Would this concept be feasible?
Good luck
micric3
I don’t know how others do their laundry, but we sort it — whites with whites, colors with colors, wool with wool, and so on. Do you really go around with the laundry basket through three rooms to pick out the current color from each pile of clothes? And then, in the end, you realize it would have been better to wash black because there isn’t enough white laundry for a full load, so you go back and start all over? Maybe I’m exaggerating, but that all sounds too impractical for me.
I don’t like that you see the toilet immediately when you open the door. I would move either the door or the toilet to the other side.
We also sort dirty laundry in advance, but quite space-saving thanks to IKEA in a wire basket frame with 6 compartments stacked vertically.

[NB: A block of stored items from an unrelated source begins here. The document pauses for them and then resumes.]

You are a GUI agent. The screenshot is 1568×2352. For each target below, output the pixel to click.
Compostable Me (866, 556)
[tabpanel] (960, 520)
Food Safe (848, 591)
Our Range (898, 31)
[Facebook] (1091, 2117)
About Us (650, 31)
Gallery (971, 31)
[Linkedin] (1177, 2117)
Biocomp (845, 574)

We also sort dirty laundry in advance, but quite space-saving thanks to IKEA in a wire basket frame with 6 compartments stacked vertically.
Pinky0301 schrieb:
We also sort our dirty laundry in advance, which is quite space-efficient thanks to Ikea, using a wire frame basket with 6 compartments stacked vertically. We don't know any other way, so we don't miss anything.
kaho674 schrieb:
I find the development of your floor plan fascinating. It looks different every time, yet somehow always the same. At some point, you’d have to color-code which parts of the wall layouts come from version one hundred thirty-seven and which from version one — even a genius would lose track by now. To me, this seems like a diagnostically hard-to-classify case of "not sure if it’s perfection or confusion" — maybe not quite as resistant to advice as with @StanSch, but similarly borderline pathological. I see this as an endless story without a happy ending. Eventually, the courage to accept a 99% final result will be necessary.
micric3 schrieb:
ant11 would charmingly call it 'room dice rolling.' I’ve never seen an “antelefen” in any zoo,
and my charming words are running out too — see above.

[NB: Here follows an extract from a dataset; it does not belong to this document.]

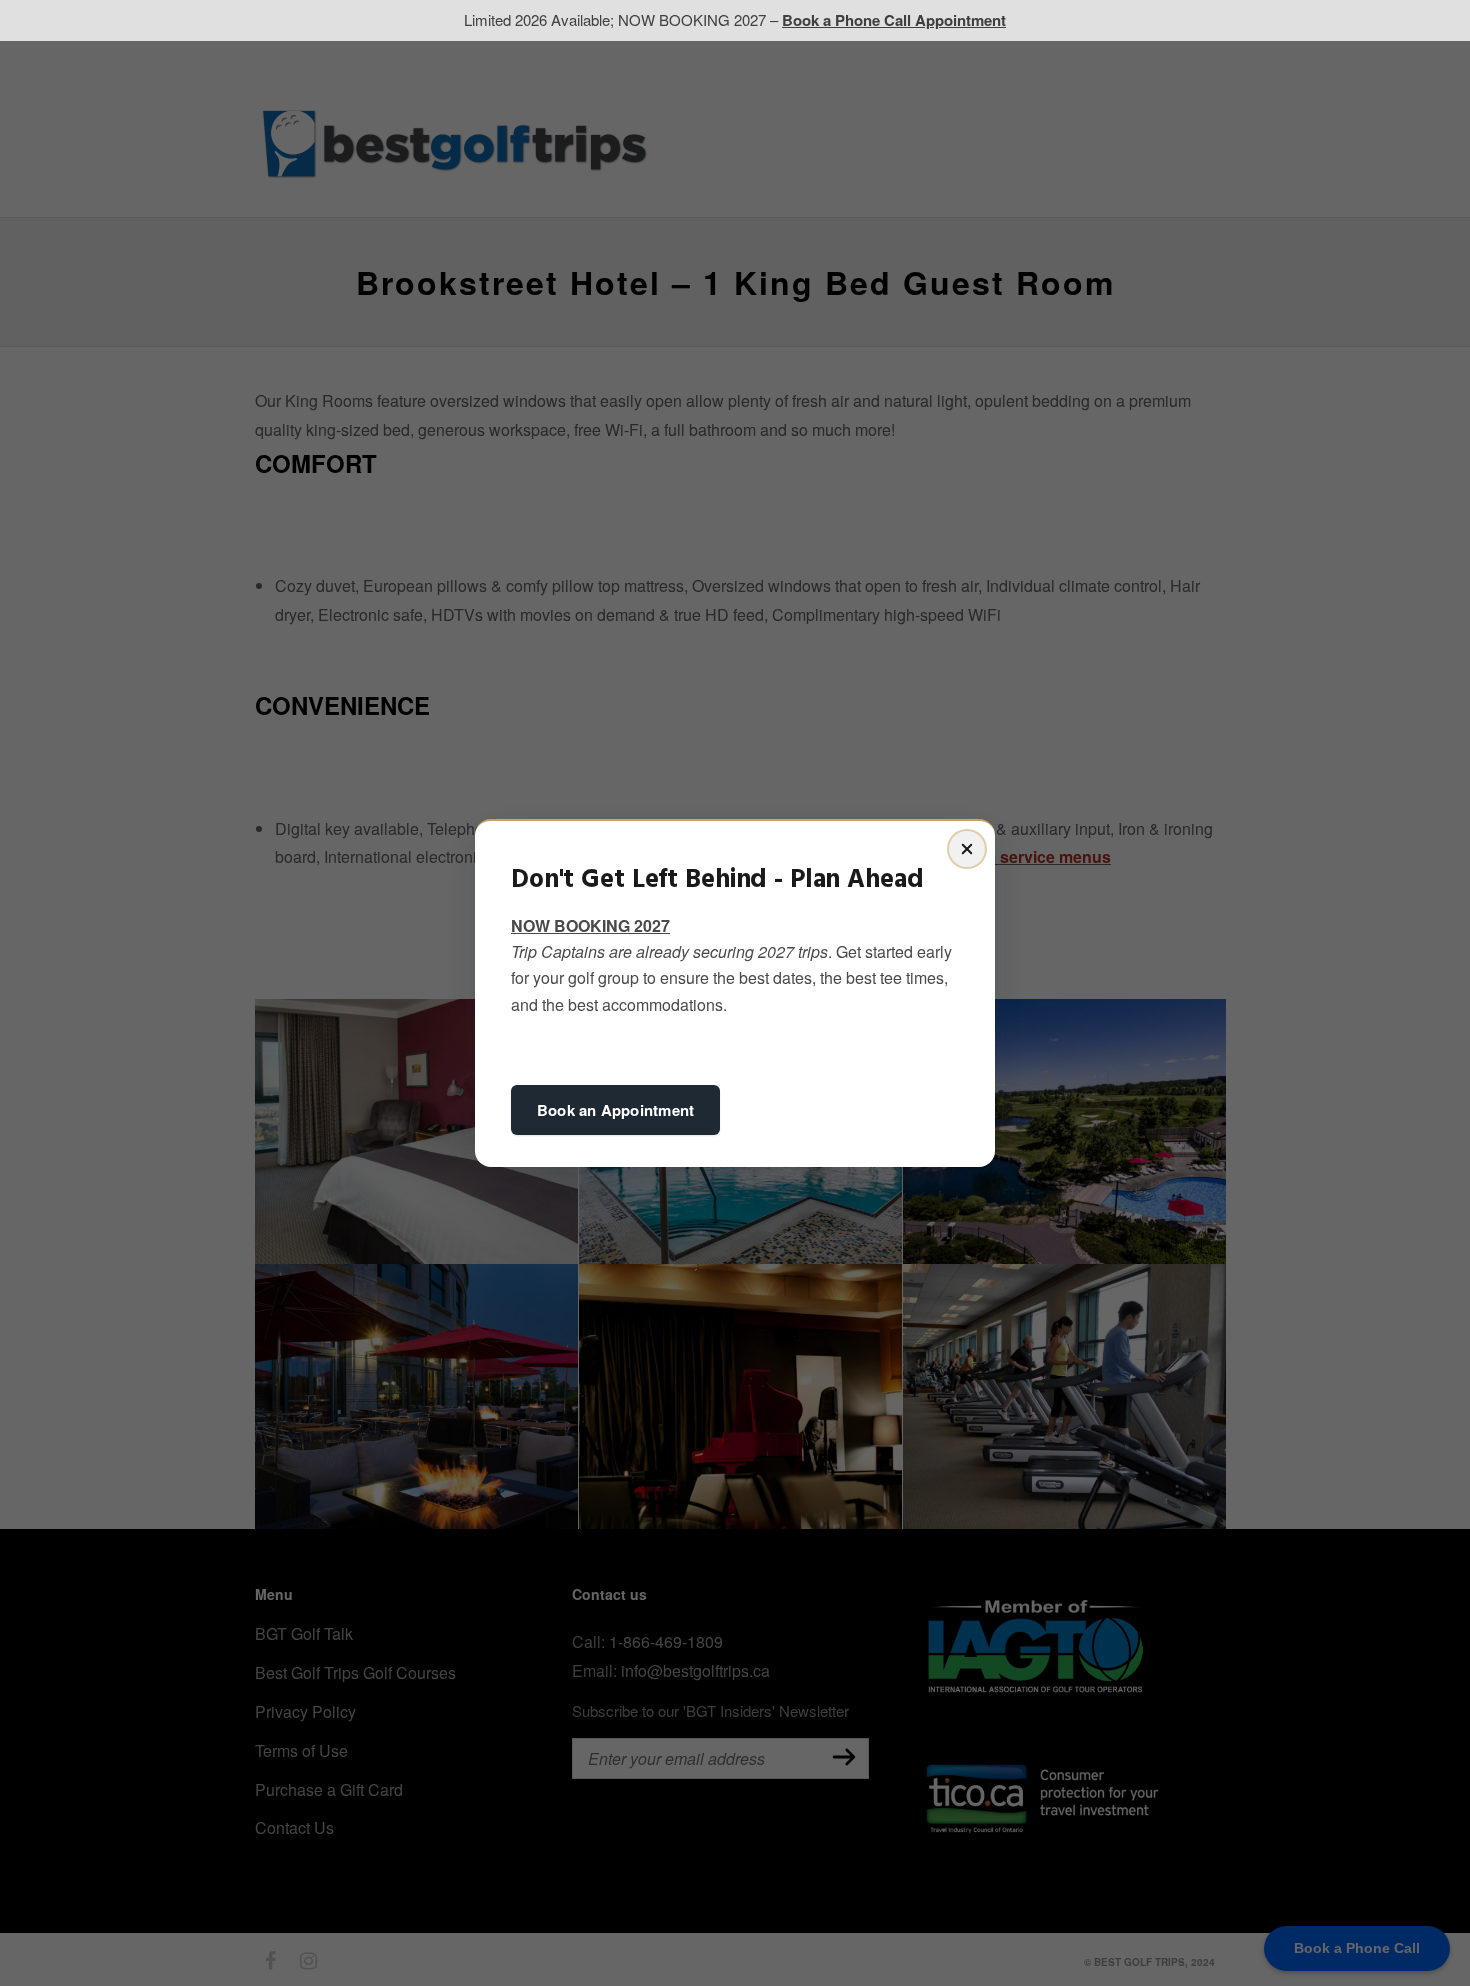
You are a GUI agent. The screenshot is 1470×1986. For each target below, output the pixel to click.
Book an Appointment (615, 1110)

https://www.instagram.com/11antgmxde/
https://www.linkedin.com/company/bauen-jetzt/
11ant schrieb:
I see this as an endless story without a happy ending. I feel the same way. I’m still hoping for a breakthrough by a professional who will take over the project and free the OP from this obsessive fixation on shape, location, size, and especially the financial fears. We’ll see.
kaho674 schrieb:
I don’t know how others do their laundry, but at our place it’s sorted – whites with whites, colors with colors, wool with wool, and so on. You end up carrying the basket through three rooms... Maybe I’m exaggerating, but that would be too inconvenient for me. No, I think that’s how most people do it. You check which load there is more of or which is needed, then add the other laundry to that load and wash it. The next day you do the other load.
The only time a different approach happens is when the man plans here.
micric3 schrieb:
don’t know it any other way, so we don’t miss anything Okay, so in every room there’s one of those ugly wire baskets for delicate, colored, and white laundry, where all the kids already pre-sort?

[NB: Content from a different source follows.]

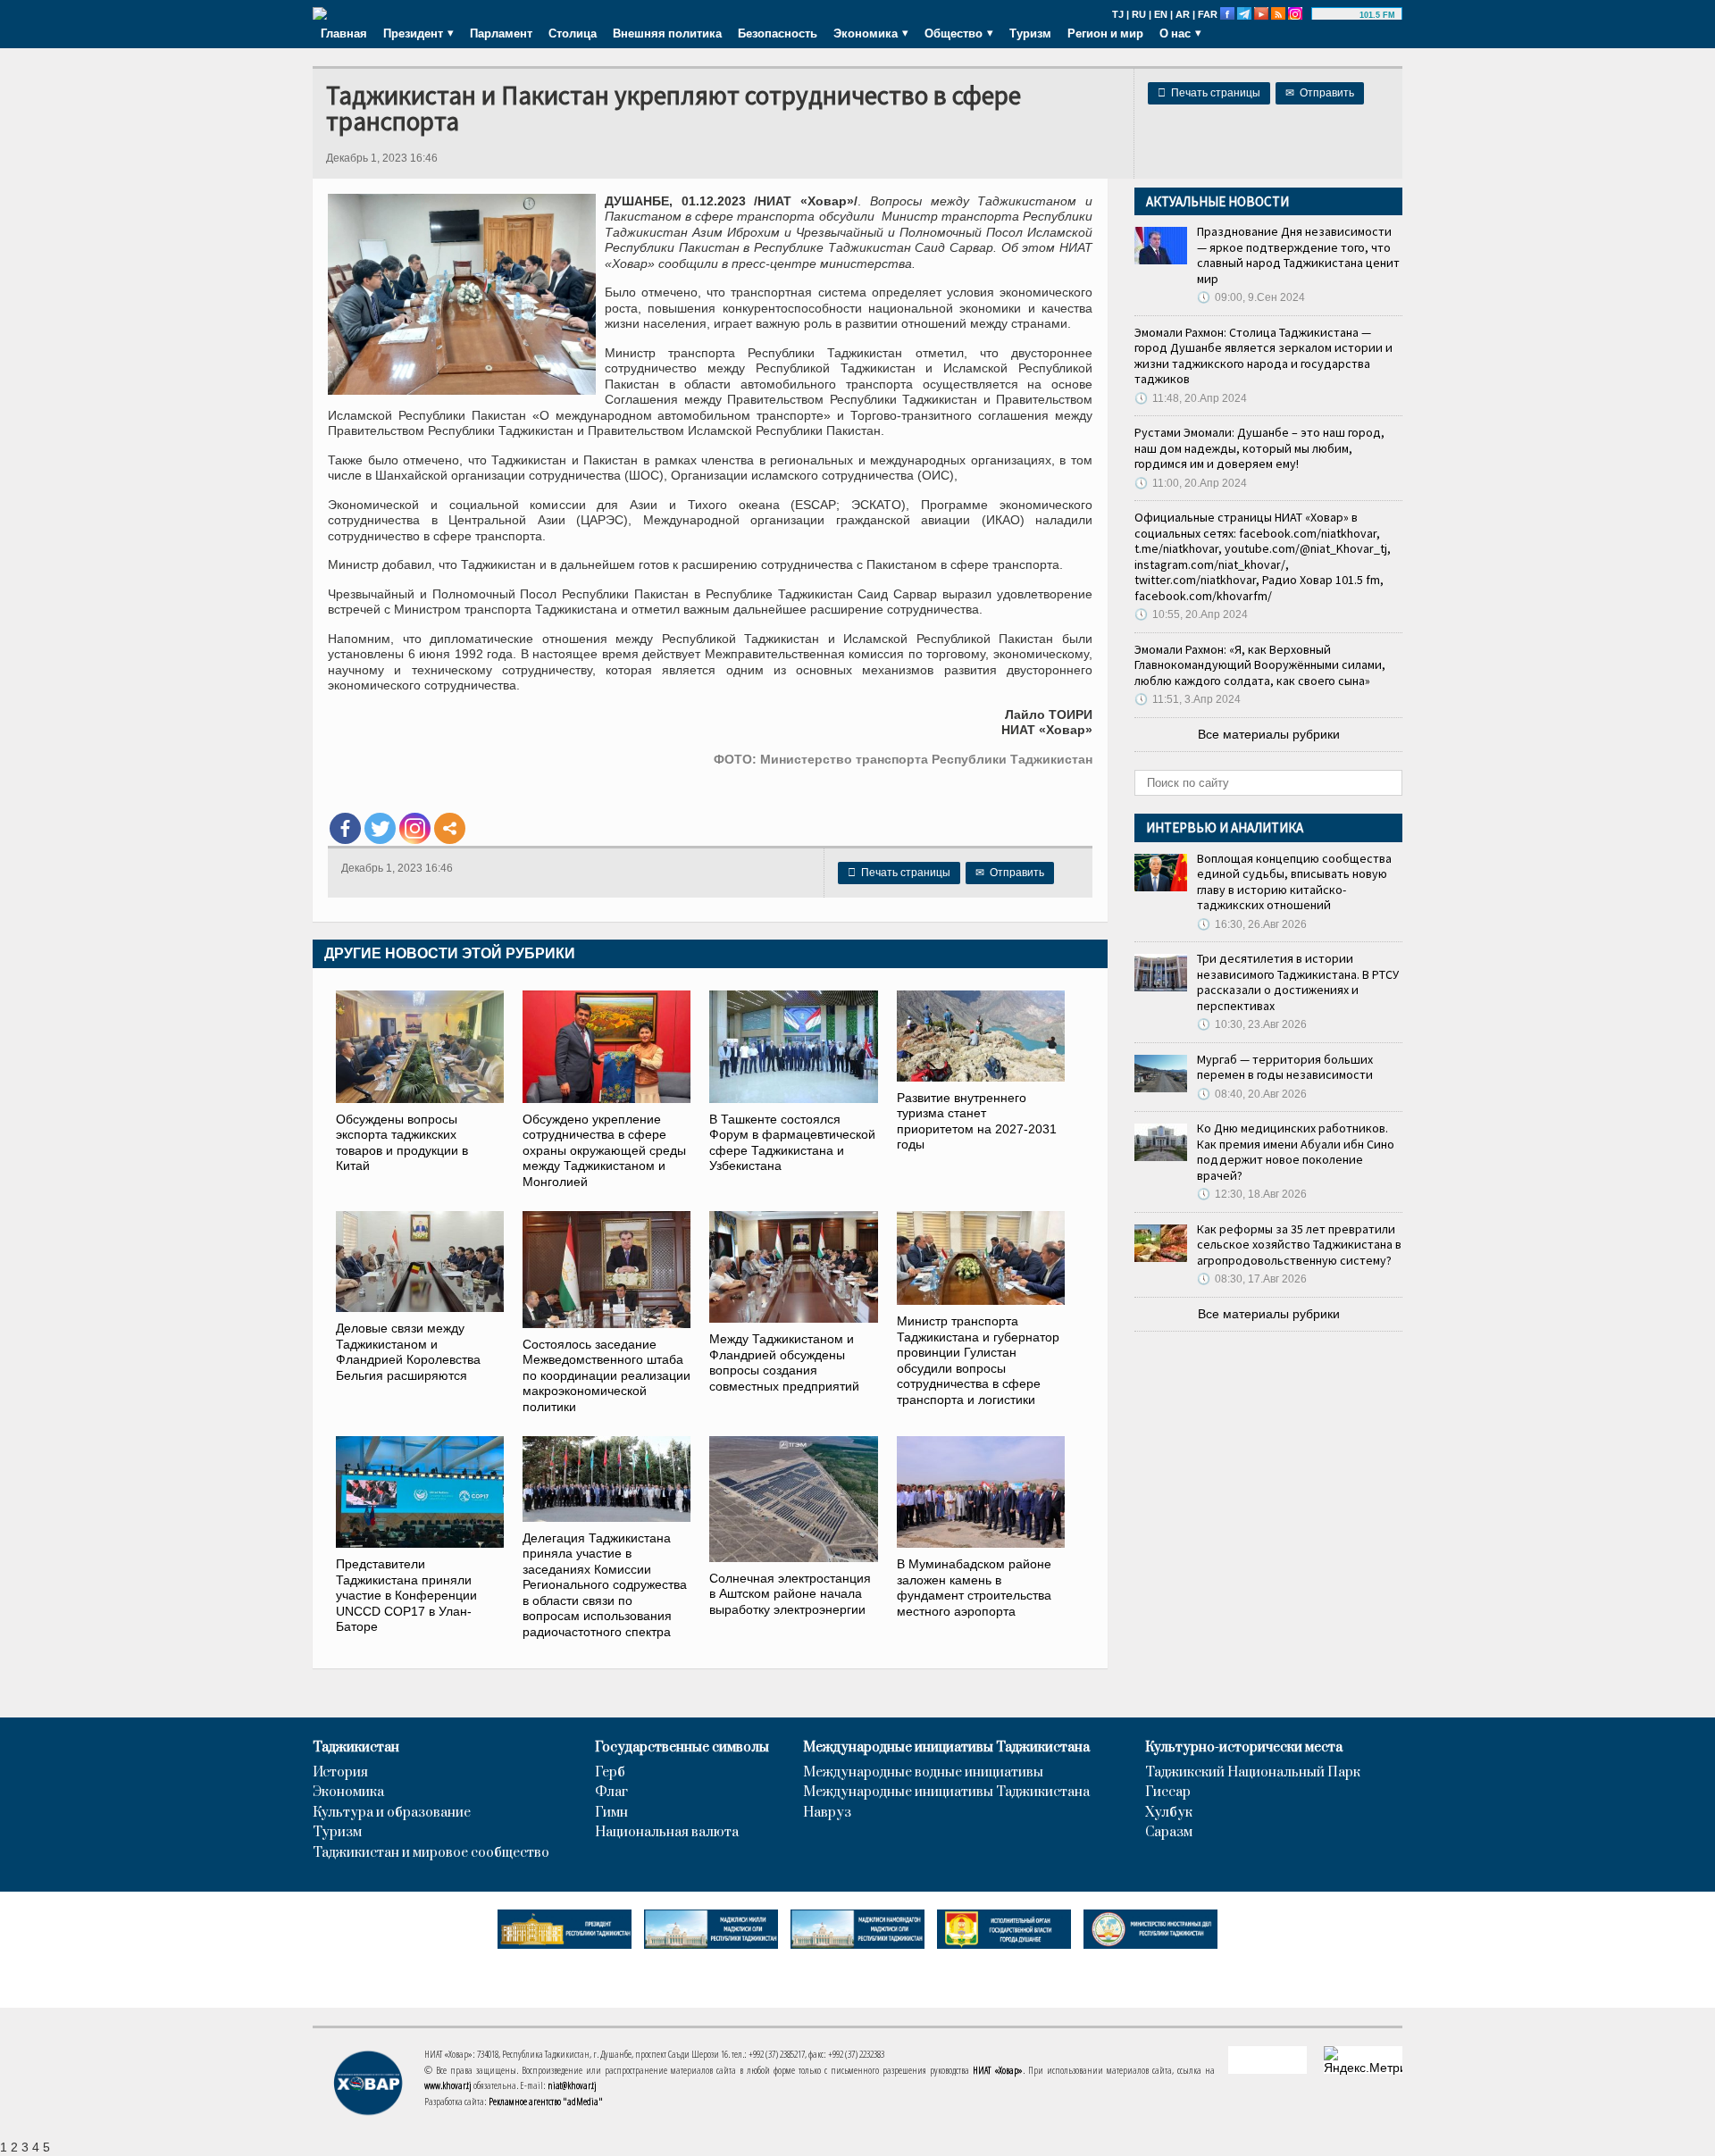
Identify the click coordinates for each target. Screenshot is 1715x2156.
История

Then mom goes through all the baskets daily and guesses whether it’s time for whites or colors... okay...
Are those wire baskets open and musty in every room? Or are they closed wire baskets? Ikea? Because if they’re open, that would be a disaster in any living area.
Regarding the bathrooms: build one full bathroom and one guest toilet for those seeking quiet. Or do you have a leftover wall from the kitchen at the structural shell stage? Have it removed and compensated for.